When Peptides Came To Fame
But Growth Hormone (GH) was the peptide hormone that changed everything. GH was credited to creating the new era of muscular bodybuilding monsters from around the time Lee Haney arrived in the 80's. And demand for the drug - and its reputation as being THE underground 'secret of the pros' - was bolstered by its mind-blowingly expensive price and rarity.

Then IGF-1 hit the black market before it was even an approved drug and the mystery and rumors surround GH, Insulin and IGF reached fever pitch. Steroids were old news. Now, if you want to look like a pro bodybuilder you just need to get enough of the right peptides.

GHRP-6
Which brings us to GHRP-6. GH Releasing Peptide is cheap and... well, currently not illegal to purchase over the internet. As the name suggests, it causes GH release; so people figure it must be exactly the same as GH and therefore will make them look like a pro bodybuilder in no time, with no effort and without all the rest of the drugs. Unfortunately, you won't look anything like a pro bodybuilder from using GHRP-6. The only reason it is so HUGELY popular is because finally Mr Average can AFFORD something that looks like the hardcore 'gear' the pro's use... except not.

I don't know anybody who got anything out of GHRP-6 whatsoever! At least, nothing over and above what might be expected from the other 'things' they were doing/taking at the time. In fact, when really pressed, nobody I know seems to know of anybody else who got any great benefit out of it either. All of the guys I know who still use it only do because it is cheap and they don't want to risk not taking it, 'in case it helps'.

So Why Use It?
Everybody knows that pro bodybuilders use lots of drugs and, these days, are as lazy as sin in the gym. The conclusion for many people is that drugs or injecting/boosting your naturally occurring hormones is the only way to build muscle.

Supplements are selling like crazy in response to the belief that the solution to an awesome physique is in a bottle. And if your muscles don't arrive you don't blame your hopeless training or disgraceful diet. You just got the wrong bottle of magic potion.

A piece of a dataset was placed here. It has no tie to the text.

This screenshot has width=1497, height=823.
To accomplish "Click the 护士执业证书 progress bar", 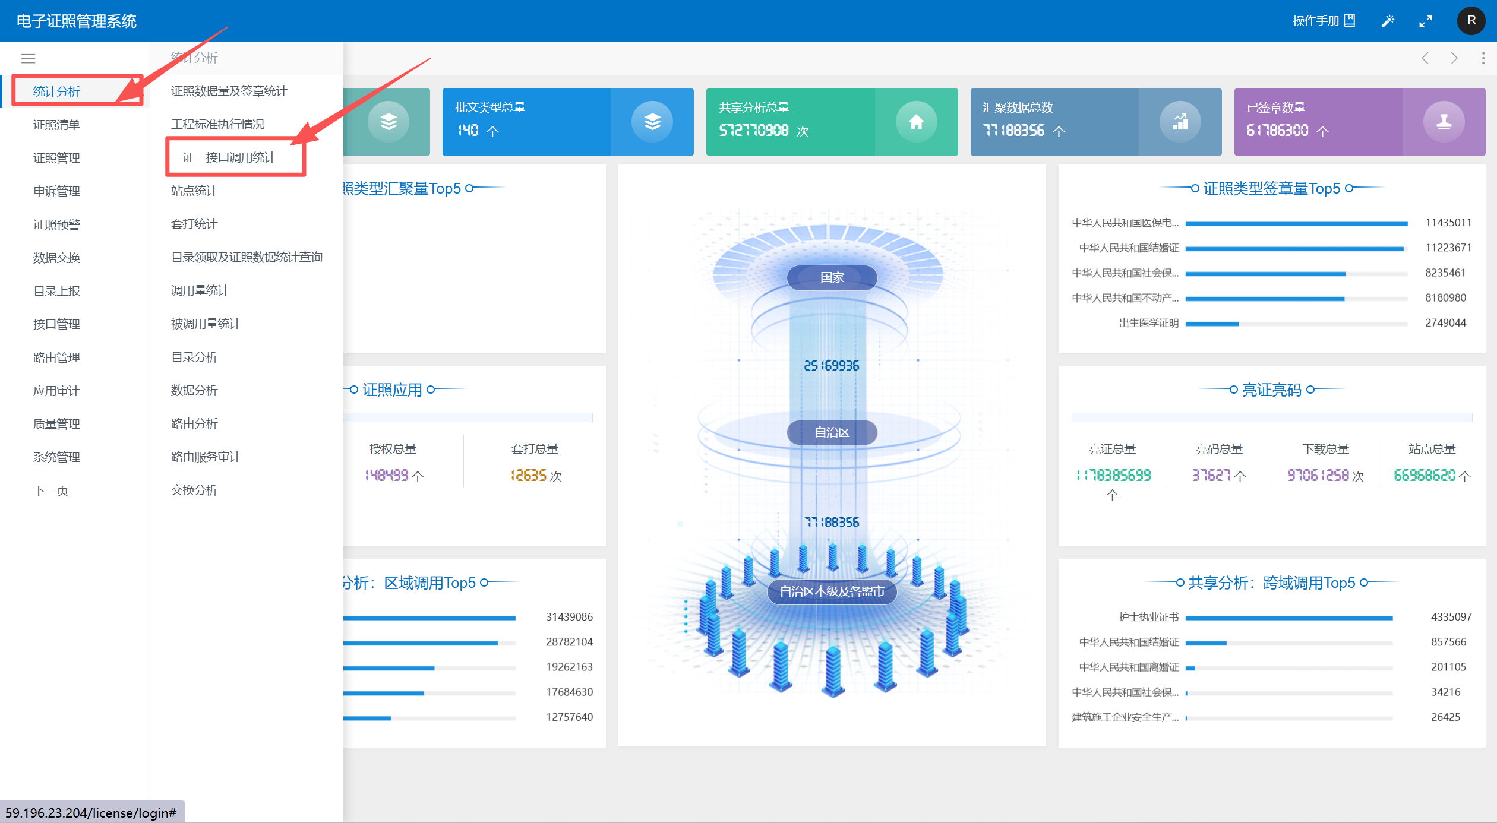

Many young guys will inject anything they possibly can afford and get and then strangely believe they are transforming into a pro bodybuilder just by being so 'hardcore' as to be taking a drug. I knew a guy who kicked in the door of his own car in a claimed 'roid rage' only minutes after injecting himself with some cooking oil that he thought was a steroid.

When Peptides Become Relevant to Bodybuilding Training
It all comes back to what I've always said: its all about your training. Train and diet properly and a drug-free athlete should be able to achieve about a 260kg deadlift before things become extremely hard to go further. If you can't get a natural 260kg deadlift then you are training and eating wrong. Some guys can even acheive a 260kg deadlift without ever actually doing a deadlift or training hard!

But if the physique of a lean 260kg deadlifter is not muscular enough for you (eg typically around 95kg at 8% bodyfat at 180cm) then you are going to probably need unnatural means to achieve your unnatural goals. Very low dose, testosterone optimisation therapy can help a successfully training athlete to achieve a 300kg deadlift and a great physique (eg around 105kg at 8% at 180cm).

If you still want more unnatural levels of muscle then you probably need to break the law and cycle higher doses of testosterone and/or add GH. Beyond a 340kg deadlift (growing bigger than around 115-125kg at 8% at 180cm) you'll probably need to stay on higher doses of steroids year round.

By the time you reach the muscularity capable of a 360kg deadlift (ie over 130kg, lean at 180cm) as a career-criminal steroid user, then progress will probably be determined by cycles of insulin with GH and IGF-1 and all the rest.

This is the point at which these peptide growth factors become relevant: the pro-bodybuilder level. Without the heavy base of steroid hormones, though, they are a mostly a waste of time and money. And if you are already using all of these drugs to achieve a lesser physique then you need to take a serious look at yourself, your diet and your training!